An international security conference explored how artificial intelligence (AI) technologies for drug discovery could be misused for de novo design of biochemical weapons. A thought experiment evolved into a computational proof.

In less than 6 hours after starting on our in-house server, our model generated 40,000 molecules that scored within our desired threshold. In the process, the AI designed not only VX, but also many other known chemical warfare agents that we identified through visual confirmation with structures in public chemistry databases.

Many new molecules were also designed that looked equally plausible. These new molecules were predicted to be more toxic, based on the predicted LD50 values, than publicly known chemical warfare agents (Fig. 1). This was unexpected because the datasets we used for training the AI did not include these nerve agents.

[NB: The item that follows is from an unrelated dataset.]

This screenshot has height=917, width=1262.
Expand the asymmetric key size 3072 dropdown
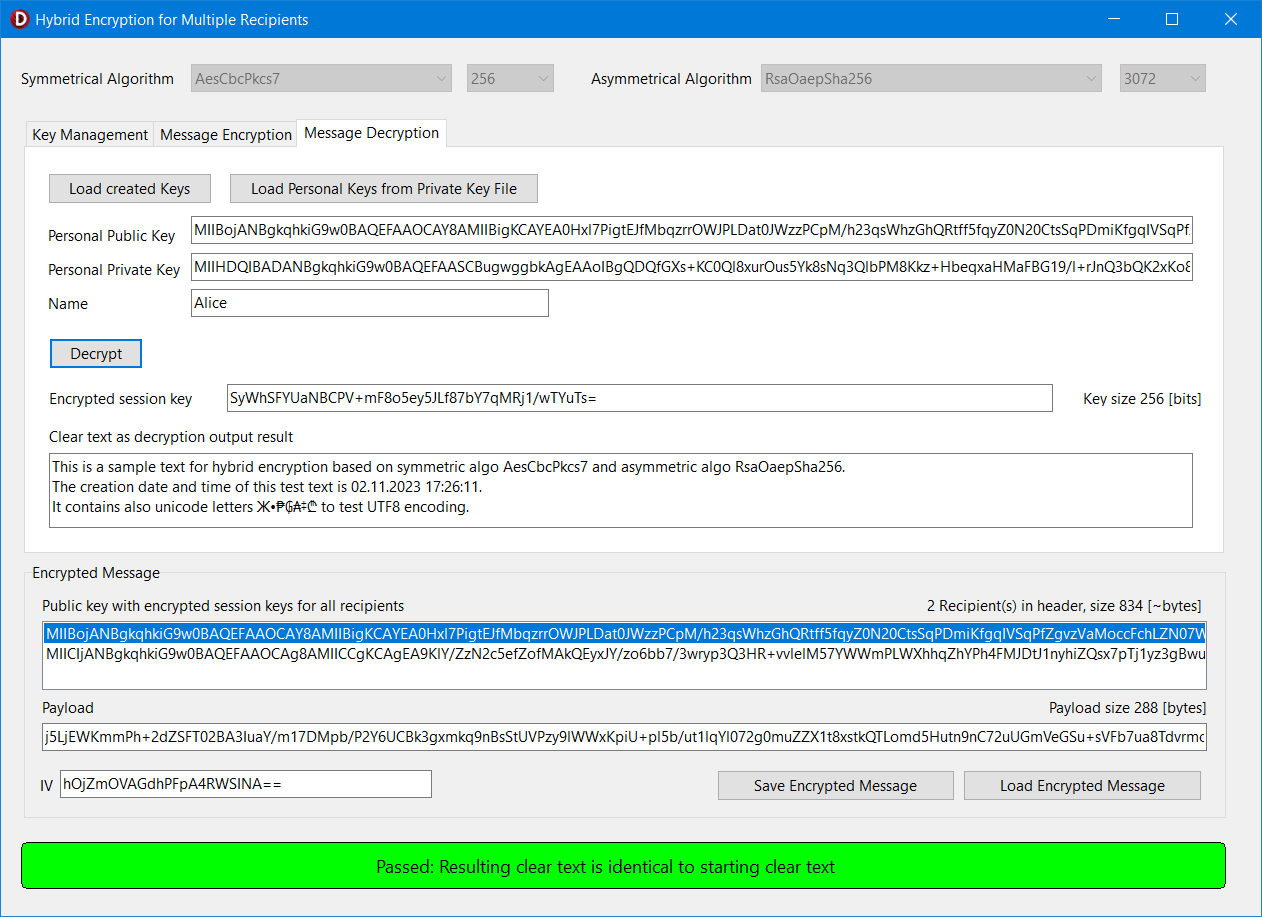[x=1162, y=79]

The virtual molecules even occupied a region of molecular property space that was entirely separate from the many thousands of molecules in the organism-specific LD50 model, which comprises mainly pesticides, environmental toxins and drugs (Fig. 1). By inverting the use of our machine learning models, we had transformed our innocuous generative model from a helpful tool of medicine to a generator of likely deadly molecules.

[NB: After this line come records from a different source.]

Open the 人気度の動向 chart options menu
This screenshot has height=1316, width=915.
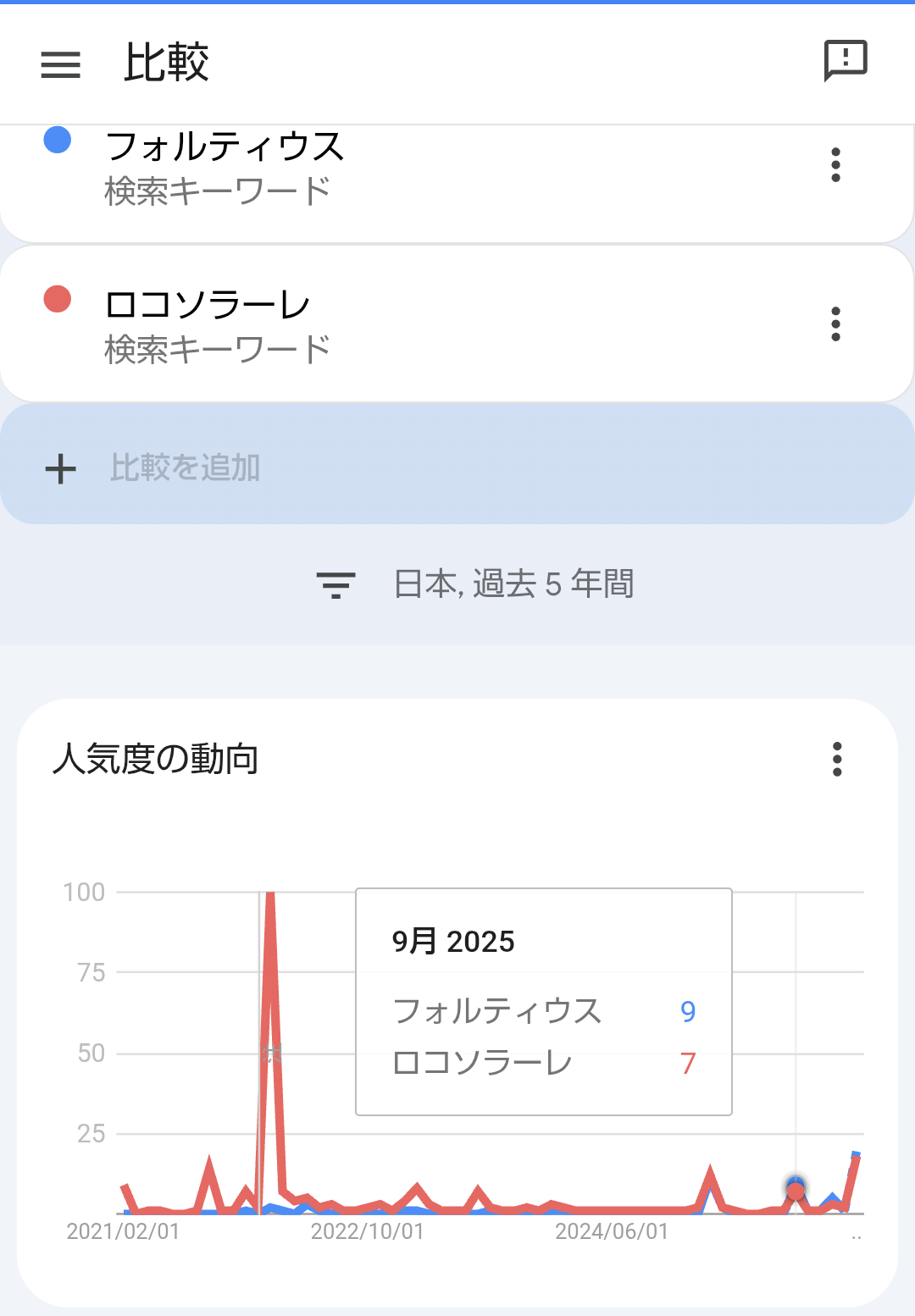pos(837,760)
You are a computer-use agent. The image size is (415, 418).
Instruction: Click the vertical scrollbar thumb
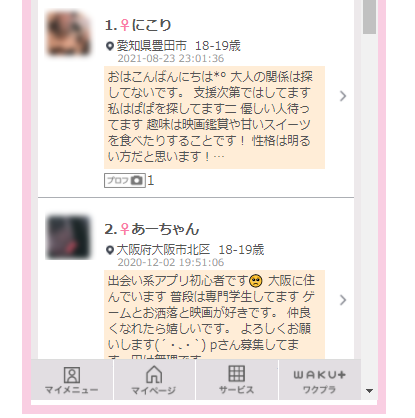pos(369,17)
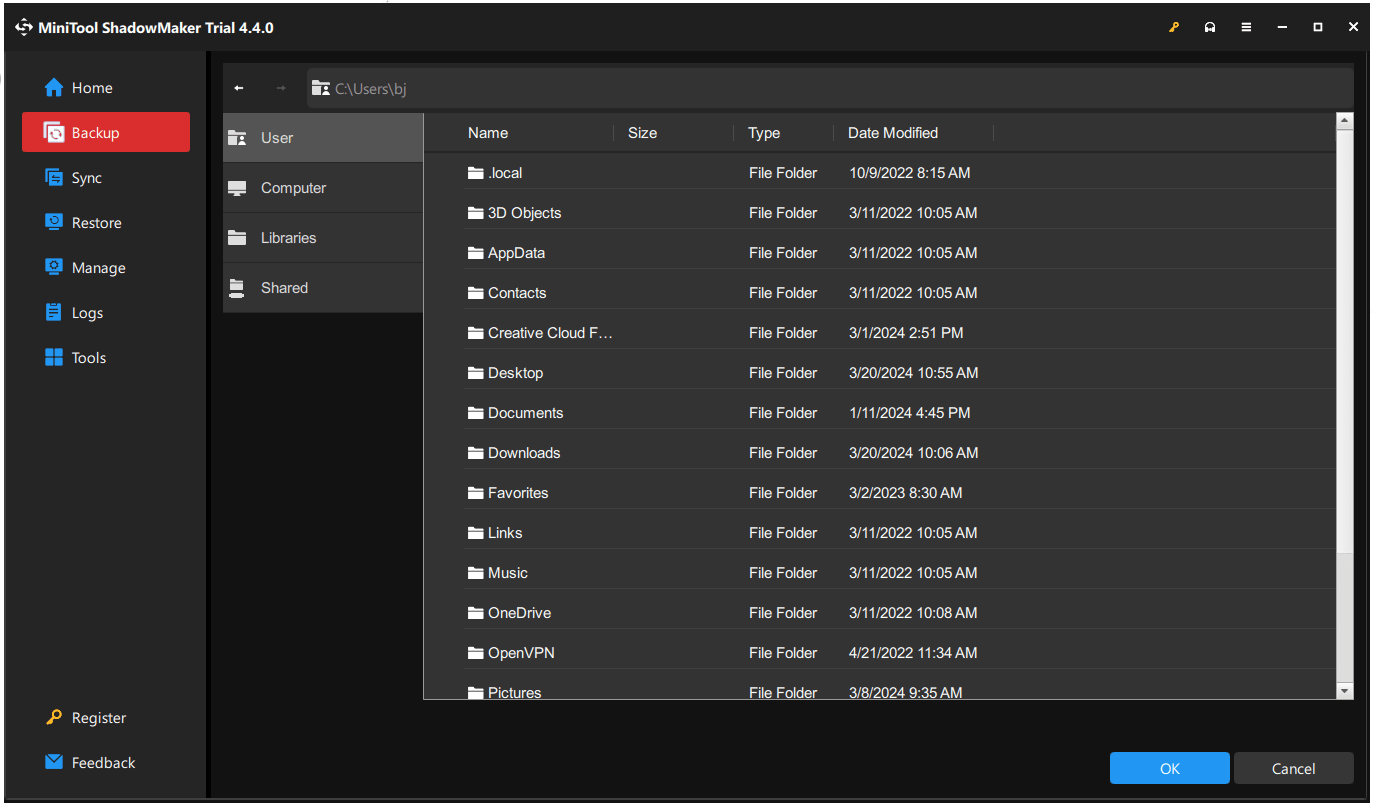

Our toxicity models were originally created for use in avoiding toxicity, enabling us to better virtually screen molecules (for pharmaceutical and consumer product applications) before ultimately confirming their toxicity through in vitro testing. The inverse, however, has always been true: the better we can predict toxicity, the better we can steer our generative model to design new molecules in a region of chemical space populated by predominantly lethal molecules.

We did not assess the virtual molecules for synthesizability or explore how to make them with retrosynthesis software. For both of these processes, commercial and open-source software is readily available that can be easily plugged into the de novo design process of new molecules.

We also did not physically synthesize any of the molecules; but with a global array of hundreds of commercial companies offering chemical synthesis, that is not necessarily a very big step, and this area is poorly regulated, with few if any checks to prevent the synthesis of new, extremely toxic agents that could potentially be used as chemical weapons.

Importantly, we had a human in the loop with a firm moral and ethical 'don't-go-there' voice to intervene. But what if the human were removed or replaced with a bad actor? With current breakthroughs and research into autonomous synthesis, a complete design–make–test cycle applicable to making not only drugs, but toxins, is within reach. Our proof of concept thus highlights how a nonhuman autonomous creator of a deadly chemical weapon is entirely feasible.